## Source extract
------

Exploring the Web with WebQuests

Did you know that there are people who are quite serious about web quests (or, more correctly, WebQuests)? We’ve all used a web quest or two on Halloween or Women Independence Day, but there is so much more to be gained from this little activity – especially nowadays. You’ve probably seen the new web quest-type activities from NASA, but I bet you’ve never used this cool collection. Yes, some of the pages look rather dated, but there are loads of inspiring ideas, complete with rubrics and teacher’s notes.

And if you’d prefer to create your own, here’s a nice article about WebQuest components.


Business mazes for serious learning

If you’re looking for a serious game for your Business English or workplace skills learners, you might want to check this oldie but goldie: Business Mazes by Joni Farthing (published in 1982, but a few examples have been converted to html and read quite well). You don’t have to be a fan of ‘choose-your-adventure’ stories to enjoy them: the participants are easy to identify with, the dilemmas are more or less easy to resolve but require some discussion. They could even inspire some of the students to write a few mazes of their own!

------

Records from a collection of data
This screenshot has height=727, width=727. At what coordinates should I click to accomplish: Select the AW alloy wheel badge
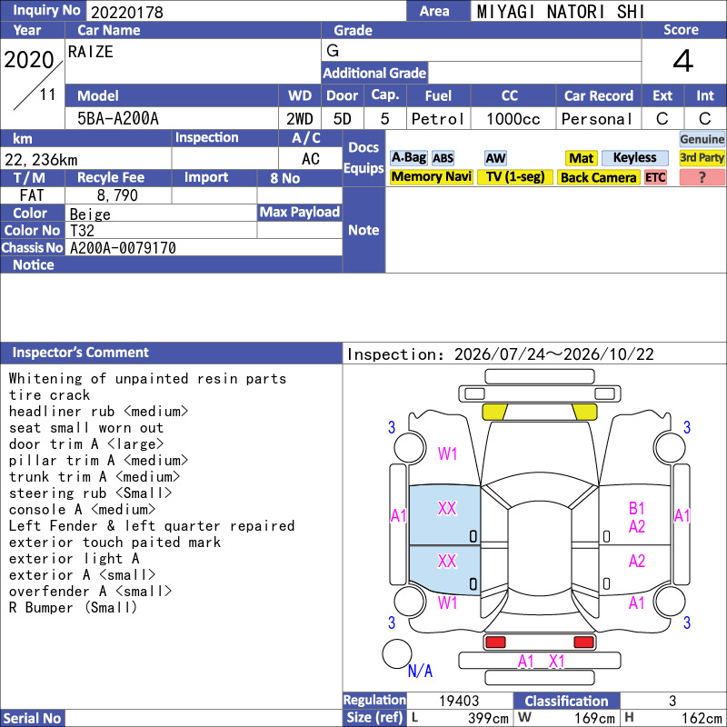(495, 158)

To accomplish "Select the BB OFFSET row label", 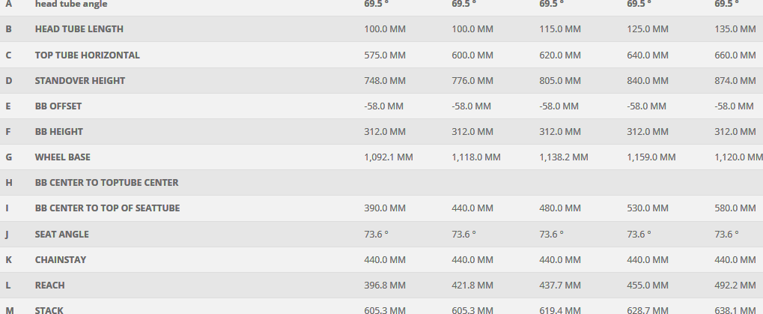I will (58, 106).
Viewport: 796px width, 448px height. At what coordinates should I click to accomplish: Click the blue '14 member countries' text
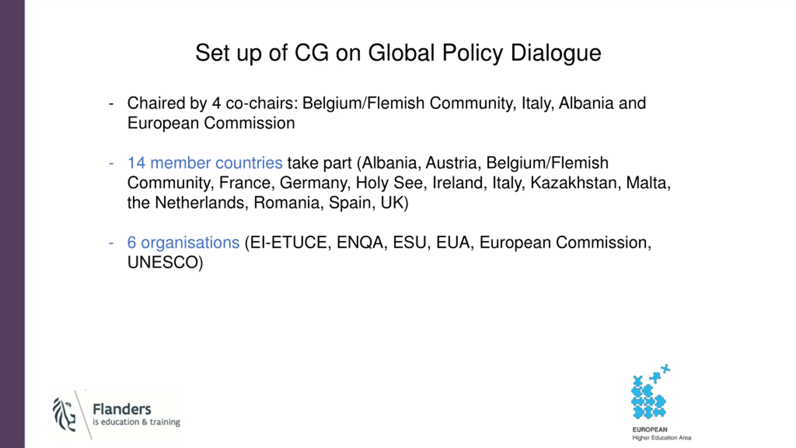pyautogui.click(x=205, y=163)

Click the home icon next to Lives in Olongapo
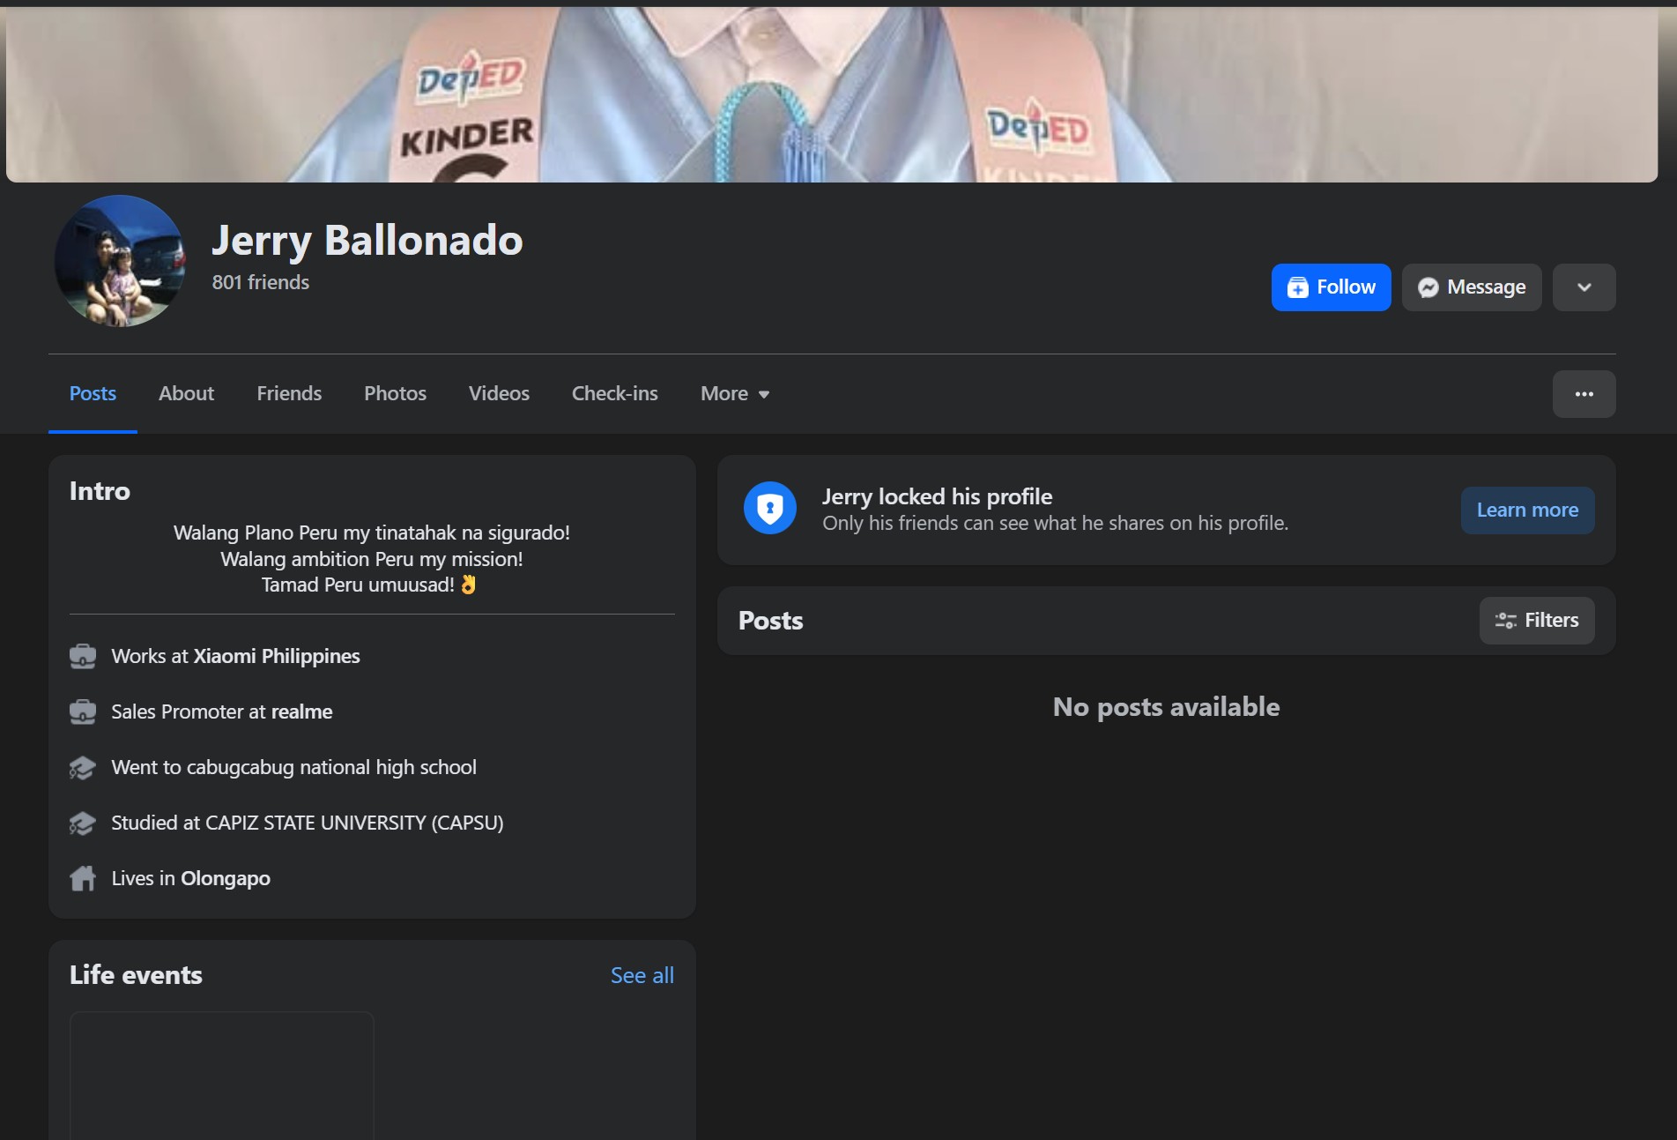click(83, 878)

------

Please extend the post on WebQuests and business mazes, starting right after its last sentence. The data is separate from the post on WebQuests and business mazes.

## Output of the exercise
So boring that it’s not

Here’s an idea for Friday night lesson prep. Why not have students retell their favourite films (or books) in the most boring way possible? For examples see this hilarious collection where things are totally turned on their head. How do you like this one: ‘Guy finds a ring, and his nephew returns it to the factory’. 🙂

Apart from the obvious linguistic challenge of summarising, it can give excellent vocabulary practice and, perhaps most importantly, increase the awareness of what makes a text less boring – au contrario. I’m definitely going to try it as soon as I can!

BBC for critical thinking

Somewhere in my stash of useful links there was this old BBC pilot of the ‘Evidence Toolkit‘ – a piece of software for helping teens learn to spot fake news. The pilot has ended, but if you scroll down the page, you will find a rather useful set of materials: three ready-made lesson plans with activities about verifying sources, interpreting images and data (for example, Lesson 3 has a fun video about ‘Numbers and the tricks they play’) and other aspects of reading the news. There’s even an interactive game from Aardman (BBC iReporter) – I haven’t used it yet, but it looks very promising. As for the age and level, the text-based activities would probably work best for higher-level older teens: after all, they were not written with EFL learners in mind; the videos and games seem more universal. Just another resource that can really save teachers some time!

P.S. If you’re looking for more materials for critical thinking, you can find a useful test if you travel this way.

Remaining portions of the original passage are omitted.